▶ _给定文段_:

------

对郭顶的记忆是从《情歌两三首》开始的,那时候我还在学校念书。09年,在爆红流行曲一首接一首的日子,校门口的文具店老板却很喜欢在店里放这首名不见经传的歌。以至于后来《水星记》火了,连带着郭顶走入大众的视野,我看到郭顶的照片依旧在脑海中不自觉地代入校门口文具店老板的脸。
《幸运大门》则是《微微》这张专辑十首歌中的第一主打,郭顶在简介里这样说:即使小如尘埃,也能用自己的色彩为世界增添不同的风景。后来马嘉祺在他的十八岁选择了这首歌,我一霎那的惊喜大过了当天的失落。像是看到他在成人的第一天祝福自己一定可以拥有一段幸福的人生,不卑不亢哪怕是一粒尘埃也要站在世界中央大放光彩。
后来我想,在马嘉祺知道十八岁生日有直播,他准备了要唱《幸运大门》的时候,一定不会想到那天的直播会和预想中完全不一样。

------

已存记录
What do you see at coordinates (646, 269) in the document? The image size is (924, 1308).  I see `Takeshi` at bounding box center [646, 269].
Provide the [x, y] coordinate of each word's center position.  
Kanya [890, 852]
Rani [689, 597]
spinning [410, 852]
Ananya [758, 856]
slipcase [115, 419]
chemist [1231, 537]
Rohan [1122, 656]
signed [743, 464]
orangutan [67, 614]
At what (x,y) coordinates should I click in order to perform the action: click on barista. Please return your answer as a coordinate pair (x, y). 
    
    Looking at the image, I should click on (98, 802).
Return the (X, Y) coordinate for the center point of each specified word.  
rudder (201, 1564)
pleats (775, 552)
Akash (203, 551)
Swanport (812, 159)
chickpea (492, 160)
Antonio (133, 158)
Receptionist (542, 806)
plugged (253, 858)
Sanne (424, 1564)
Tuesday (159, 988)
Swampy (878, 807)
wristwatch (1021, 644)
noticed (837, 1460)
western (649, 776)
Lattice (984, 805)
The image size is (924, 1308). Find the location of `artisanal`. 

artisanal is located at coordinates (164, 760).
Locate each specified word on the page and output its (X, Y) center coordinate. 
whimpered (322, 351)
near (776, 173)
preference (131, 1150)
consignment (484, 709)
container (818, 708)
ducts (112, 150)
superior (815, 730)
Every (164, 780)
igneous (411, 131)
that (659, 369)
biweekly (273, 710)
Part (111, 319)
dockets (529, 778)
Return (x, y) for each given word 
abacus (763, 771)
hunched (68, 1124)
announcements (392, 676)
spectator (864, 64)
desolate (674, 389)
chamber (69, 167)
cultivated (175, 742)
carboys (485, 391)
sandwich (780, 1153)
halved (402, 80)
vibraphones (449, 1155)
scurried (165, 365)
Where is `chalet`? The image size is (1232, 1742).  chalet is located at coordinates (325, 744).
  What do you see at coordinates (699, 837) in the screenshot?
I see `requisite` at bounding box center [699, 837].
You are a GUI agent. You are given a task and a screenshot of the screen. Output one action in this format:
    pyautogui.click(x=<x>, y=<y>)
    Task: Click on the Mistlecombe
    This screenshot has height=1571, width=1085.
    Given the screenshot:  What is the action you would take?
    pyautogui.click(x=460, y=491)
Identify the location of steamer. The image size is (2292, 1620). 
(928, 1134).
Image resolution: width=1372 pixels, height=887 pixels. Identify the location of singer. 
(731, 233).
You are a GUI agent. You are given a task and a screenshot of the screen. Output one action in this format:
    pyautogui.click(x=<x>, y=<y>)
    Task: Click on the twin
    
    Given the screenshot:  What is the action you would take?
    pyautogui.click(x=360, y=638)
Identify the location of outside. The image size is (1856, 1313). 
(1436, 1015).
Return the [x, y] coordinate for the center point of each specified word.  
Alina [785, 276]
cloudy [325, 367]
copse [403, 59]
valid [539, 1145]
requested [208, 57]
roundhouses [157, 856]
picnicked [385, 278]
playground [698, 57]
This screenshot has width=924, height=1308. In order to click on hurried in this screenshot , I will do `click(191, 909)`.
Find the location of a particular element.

------

▶ _任务_: 从这篇谈郭顶歌曲的文字的最后一句之后接着往下续写。

▶ _本题答案_:
因为很难不去评价,那场直播是荒诞的,荒诞在于生日快乐的不快乐。在直播的镜头里,马嘉祺说“我给大家唱首歌吧,幸运大门”却遗憾地没有得到一丝回应,等到终于可以唱歌的环节,也已经不是那天他第一次提议唱歌的那种状态了。我是理解这种偏执的,因为很多人在小时候都有过:走地板砖路的时候想象周围都是火焰或者悬崖,莫名其妙的规定如果脚步没有踩在格子里就要掉下去了。《幸运大门》就像一个格子,是要在十八岁伊始送给自己的歌,它应该是被期待着,祝福着,并报以极大热情和几近完美的状态在直播里呈现出来的。可惜一切都没有,调子起高,准备做足,最后迫于无奈哑了火。
至此导致大家对《幸运大门》有了执念,难免把十八岁这年里的所有不顺归结于这首没有好好唱完的这首歌上。索性现在唱完了,借着阳光也借着好心情,歌声里的快乐仿佛满到要溢出来。我科学的在迷信一些东西,也等到了系铃人帮忙解铃。